§ Material for the task
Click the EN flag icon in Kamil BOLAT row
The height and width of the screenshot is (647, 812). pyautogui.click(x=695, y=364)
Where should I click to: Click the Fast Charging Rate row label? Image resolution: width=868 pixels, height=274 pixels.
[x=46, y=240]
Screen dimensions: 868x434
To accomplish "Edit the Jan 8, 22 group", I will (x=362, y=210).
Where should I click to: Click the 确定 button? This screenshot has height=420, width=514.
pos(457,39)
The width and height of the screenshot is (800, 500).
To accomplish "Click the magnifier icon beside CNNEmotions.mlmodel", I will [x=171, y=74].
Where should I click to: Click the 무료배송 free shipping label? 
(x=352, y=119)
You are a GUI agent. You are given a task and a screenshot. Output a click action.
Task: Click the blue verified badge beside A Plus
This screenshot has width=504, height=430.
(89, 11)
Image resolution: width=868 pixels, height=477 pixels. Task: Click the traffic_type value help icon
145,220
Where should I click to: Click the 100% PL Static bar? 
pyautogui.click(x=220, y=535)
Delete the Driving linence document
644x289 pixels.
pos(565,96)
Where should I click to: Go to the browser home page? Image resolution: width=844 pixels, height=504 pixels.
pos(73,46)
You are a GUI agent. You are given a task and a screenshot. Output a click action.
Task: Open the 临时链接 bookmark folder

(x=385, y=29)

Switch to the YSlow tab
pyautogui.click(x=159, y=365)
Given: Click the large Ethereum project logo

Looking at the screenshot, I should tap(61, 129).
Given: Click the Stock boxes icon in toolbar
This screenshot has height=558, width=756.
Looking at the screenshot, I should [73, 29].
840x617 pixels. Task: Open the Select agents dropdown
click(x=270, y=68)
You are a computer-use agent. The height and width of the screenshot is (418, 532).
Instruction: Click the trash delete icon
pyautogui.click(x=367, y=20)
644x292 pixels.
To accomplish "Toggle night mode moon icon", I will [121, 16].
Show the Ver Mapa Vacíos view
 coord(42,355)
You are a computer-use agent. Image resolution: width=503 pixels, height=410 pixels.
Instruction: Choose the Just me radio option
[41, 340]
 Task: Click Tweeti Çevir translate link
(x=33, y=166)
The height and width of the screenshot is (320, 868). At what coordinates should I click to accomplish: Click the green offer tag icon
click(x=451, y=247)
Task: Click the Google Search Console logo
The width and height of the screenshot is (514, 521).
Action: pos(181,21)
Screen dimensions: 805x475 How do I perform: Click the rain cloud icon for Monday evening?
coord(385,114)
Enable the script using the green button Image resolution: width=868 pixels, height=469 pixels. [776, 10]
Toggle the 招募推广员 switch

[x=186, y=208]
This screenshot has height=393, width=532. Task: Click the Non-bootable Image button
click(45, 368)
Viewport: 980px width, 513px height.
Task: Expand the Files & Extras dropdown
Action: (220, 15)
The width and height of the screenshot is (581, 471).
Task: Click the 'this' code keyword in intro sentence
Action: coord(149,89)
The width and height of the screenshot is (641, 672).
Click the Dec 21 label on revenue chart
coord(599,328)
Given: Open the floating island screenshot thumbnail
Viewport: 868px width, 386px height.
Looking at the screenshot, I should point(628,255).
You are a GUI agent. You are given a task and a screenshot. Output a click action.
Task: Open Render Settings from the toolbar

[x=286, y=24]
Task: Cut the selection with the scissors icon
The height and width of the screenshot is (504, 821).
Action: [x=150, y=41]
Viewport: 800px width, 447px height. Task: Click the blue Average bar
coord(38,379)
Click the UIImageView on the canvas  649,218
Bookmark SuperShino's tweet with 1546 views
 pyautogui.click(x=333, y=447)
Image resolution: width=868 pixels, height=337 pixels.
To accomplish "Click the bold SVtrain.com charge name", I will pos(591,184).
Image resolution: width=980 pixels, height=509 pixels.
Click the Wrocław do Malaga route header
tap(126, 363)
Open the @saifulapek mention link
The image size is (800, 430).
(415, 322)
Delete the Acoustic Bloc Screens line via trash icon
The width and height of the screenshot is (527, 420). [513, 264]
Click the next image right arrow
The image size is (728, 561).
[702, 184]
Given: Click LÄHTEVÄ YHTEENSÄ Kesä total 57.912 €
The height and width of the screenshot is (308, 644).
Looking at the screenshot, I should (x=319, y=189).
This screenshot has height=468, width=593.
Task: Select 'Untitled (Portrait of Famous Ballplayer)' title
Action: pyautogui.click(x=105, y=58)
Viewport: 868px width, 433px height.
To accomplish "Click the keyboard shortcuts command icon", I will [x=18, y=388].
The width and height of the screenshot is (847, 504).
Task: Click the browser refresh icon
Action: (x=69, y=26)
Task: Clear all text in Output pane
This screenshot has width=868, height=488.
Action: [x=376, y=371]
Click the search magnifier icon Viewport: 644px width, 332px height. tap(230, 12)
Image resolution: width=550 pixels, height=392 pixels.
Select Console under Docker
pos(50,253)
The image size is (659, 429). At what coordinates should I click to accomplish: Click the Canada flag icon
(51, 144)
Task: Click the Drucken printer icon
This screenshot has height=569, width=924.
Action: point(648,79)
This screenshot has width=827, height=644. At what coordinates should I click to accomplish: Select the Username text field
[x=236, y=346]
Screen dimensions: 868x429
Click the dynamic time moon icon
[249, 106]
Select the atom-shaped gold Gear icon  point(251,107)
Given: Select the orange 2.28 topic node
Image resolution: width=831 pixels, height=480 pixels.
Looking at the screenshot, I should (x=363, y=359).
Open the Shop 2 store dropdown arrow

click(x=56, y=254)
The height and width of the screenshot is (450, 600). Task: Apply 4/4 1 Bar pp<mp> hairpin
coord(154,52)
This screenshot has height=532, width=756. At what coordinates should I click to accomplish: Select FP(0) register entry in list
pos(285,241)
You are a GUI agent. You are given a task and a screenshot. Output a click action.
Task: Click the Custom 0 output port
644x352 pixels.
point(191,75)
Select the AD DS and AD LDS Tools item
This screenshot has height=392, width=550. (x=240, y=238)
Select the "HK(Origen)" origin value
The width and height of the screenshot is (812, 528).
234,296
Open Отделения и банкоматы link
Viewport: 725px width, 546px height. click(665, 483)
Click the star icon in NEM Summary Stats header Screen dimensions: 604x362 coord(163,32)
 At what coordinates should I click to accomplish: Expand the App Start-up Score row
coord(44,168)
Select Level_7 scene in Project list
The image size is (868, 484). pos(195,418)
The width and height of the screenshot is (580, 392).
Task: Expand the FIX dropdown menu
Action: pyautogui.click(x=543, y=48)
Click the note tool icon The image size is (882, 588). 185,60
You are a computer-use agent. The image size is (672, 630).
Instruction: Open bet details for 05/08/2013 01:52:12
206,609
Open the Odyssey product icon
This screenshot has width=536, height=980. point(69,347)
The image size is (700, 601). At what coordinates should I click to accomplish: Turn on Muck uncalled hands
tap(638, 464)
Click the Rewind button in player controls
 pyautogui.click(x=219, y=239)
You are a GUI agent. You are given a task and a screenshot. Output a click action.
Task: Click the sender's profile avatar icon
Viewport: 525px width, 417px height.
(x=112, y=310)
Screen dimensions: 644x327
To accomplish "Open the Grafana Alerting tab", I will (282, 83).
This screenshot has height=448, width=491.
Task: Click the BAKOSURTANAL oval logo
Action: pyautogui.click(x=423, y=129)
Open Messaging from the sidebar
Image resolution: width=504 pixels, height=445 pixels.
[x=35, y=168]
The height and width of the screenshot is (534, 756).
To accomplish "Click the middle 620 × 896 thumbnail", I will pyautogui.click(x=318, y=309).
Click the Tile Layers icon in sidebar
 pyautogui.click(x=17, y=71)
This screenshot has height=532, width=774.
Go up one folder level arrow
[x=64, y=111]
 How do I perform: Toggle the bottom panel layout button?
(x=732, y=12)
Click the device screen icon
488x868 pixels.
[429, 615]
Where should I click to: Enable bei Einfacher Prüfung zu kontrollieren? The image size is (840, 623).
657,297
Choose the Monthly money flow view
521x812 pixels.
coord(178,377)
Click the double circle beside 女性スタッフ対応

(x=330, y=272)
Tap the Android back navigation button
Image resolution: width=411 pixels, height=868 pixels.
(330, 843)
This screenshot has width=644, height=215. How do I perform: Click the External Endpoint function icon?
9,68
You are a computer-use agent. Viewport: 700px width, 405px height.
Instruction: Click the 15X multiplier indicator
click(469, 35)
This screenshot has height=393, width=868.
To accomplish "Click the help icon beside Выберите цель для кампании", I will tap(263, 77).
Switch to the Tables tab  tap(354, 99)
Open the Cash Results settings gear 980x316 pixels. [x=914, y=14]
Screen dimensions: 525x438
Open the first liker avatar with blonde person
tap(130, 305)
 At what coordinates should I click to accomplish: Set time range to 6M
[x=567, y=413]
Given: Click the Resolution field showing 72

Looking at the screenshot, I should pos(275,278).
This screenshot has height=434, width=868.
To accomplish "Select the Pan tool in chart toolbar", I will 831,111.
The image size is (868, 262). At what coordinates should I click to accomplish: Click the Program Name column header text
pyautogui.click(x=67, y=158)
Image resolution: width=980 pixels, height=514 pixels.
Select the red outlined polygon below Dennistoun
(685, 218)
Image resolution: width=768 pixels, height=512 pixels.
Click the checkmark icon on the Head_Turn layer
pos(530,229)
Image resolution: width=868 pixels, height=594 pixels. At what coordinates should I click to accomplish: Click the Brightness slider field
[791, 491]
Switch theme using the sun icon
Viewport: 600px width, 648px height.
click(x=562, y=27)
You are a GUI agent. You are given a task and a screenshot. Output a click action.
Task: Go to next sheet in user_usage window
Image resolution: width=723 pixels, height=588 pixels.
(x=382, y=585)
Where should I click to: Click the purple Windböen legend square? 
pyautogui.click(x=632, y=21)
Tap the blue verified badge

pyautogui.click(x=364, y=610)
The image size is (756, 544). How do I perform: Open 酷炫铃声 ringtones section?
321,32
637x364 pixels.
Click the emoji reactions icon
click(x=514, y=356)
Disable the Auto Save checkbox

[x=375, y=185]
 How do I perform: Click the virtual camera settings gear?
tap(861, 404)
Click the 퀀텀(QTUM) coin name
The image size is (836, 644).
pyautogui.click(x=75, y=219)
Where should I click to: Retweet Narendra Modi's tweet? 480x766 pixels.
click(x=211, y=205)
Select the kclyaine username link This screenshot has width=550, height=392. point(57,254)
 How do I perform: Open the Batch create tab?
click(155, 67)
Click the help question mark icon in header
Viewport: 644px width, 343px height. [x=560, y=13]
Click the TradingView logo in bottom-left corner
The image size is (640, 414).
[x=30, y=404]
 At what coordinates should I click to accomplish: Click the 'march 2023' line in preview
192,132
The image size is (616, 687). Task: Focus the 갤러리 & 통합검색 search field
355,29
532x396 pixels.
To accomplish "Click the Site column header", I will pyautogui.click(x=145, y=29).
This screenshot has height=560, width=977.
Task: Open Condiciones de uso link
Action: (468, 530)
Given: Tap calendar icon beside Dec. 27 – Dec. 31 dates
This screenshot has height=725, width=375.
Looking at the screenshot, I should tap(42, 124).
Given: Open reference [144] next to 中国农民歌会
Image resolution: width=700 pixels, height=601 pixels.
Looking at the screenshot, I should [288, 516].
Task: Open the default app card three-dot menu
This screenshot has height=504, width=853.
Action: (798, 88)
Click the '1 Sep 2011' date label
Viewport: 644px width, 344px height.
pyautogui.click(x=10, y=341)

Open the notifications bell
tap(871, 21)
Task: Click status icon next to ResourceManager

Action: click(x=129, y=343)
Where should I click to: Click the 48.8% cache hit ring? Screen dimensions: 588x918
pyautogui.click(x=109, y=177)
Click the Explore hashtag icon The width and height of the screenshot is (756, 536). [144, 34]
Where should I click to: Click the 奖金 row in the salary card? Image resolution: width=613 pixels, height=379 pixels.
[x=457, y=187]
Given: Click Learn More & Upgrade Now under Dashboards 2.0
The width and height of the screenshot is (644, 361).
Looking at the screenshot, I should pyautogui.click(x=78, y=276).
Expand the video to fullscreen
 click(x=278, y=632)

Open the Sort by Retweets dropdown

§ Exercise brief
Take every line from the data that contains the word "computer".

§ Response below
You are a computer-use agent. The height and width of the screenshot is (418, 532).
You are a computer-use agent. Image resolution: width=503 pixels, height=410 pixels.
You are a computer-use agent. The image size is (672, 630).
You are a computer-use agent. Viewport: 700px width, 405px height.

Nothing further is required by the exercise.